The technical debt metaphor also describes the challenges of businesses maturing from the inception stage to one can make a good business case for ERP and beyond.
All companies have technical debt, not just software companies. Your accounting or ERP software is a source of technical debt because it works exactly as the software engineers imagined it rather than exactly as you imagined it.
Most companies don’t go out and build accounting software from the ground up to suit their needs because existing accounting and ERP solutions do most of what they need well enough and building from scratch is expensive.
With software projects, technical debt is usually invisible to all but the software engineers. With ERP projects, the technical debt is visible throughout the organization, but unlike software engineering projects, businesses tend to think of technical debt in ERP projects as an expense, when in fact they are just paying off debt.

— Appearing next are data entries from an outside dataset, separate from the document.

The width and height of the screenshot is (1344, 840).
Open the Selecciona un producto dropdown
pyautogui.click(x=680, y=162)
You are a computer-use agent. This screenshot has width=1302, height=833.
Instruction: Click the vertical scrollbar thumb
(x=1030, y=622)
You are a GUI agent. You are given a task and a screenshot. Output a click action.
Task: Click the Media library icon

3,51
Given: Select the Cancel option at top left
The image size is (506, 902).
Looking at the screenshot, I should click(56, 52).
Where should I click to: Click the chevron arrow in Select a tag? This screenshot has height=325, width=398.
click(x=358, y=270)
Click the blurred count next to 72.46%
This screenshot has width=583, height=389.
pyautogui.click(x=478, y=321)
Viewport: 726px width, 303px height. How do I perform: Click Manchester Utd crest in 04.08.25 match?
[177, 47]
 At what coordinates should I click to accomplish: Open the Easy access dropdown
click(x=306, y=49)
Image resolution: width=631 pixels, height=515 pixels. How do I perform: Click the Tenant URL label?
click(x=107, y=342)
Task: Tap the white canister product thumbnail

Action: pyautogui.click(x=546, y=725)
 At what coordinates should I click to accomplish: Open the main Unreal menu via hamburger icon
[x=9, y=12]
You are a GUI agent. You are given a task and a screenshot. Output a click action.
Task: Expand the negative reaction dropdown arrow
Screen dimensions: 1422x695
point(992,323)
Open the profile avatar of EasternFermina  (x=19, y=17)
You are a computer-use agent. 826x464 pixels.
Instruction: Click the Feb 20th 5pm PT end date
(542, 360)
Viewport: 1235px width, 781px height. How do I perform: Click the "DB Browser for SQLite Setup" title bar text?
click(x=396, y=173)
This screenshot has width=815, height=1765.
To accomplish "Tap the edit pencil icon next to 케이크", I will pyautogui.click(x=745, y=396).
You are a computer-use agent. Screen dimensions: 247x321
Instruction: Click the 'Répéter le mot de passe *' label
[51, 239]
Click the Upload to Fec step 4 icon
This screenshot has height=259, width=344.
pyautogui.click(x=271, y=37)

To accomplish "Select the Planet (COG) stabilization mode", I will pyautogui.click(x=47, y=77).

New businesses face a lot more pressing challenges than choosing an ERP system. The cheapest, most expedient choice is to run the business with Excel or an entry-level accounting system while growing the business. As the organization grows, business processes evolve around these tools and the people that use them. These business processes are not going to be the most efficient way of operating, but they are good enough.
Until they are not.
One day the accountants will realize that they spend a full week doing month end; or the company will start bleeding customers because the customer service doesn’t know what is in stock; or the warehouse manager will do a stock count and have to pay good money to haul expired inventory away.
In technical debt terms, these problems are all interest costs associated with the accumulated debt. The technical debt on the many, defensible, short-term decisions has accrued to the point where the business needs to pay off that debt; upgrading from an entry-level accounting package to ERP is how you do it.
Once you implement ERP, your business won’t be free of technical debt and you will no doubt incur more as the business matures.
Funds spent on business process improvements, better configuring your ERP system, additional modules, and customization should be viewed as a means of paying off technical debt created by every little operational compromise you make to get an accounting or ERP system under budget. Each compromise gets magnified as you grow resulting in another round of improvements.
The moral of this story – don’t let technical debt cripple your business. If your company has grown beyond the capabilities of a simple accounting system, look at investing in an ERP solution. If you have been using an ERP system for some time, look at how you can make more of it; or replace it with a more suitable system.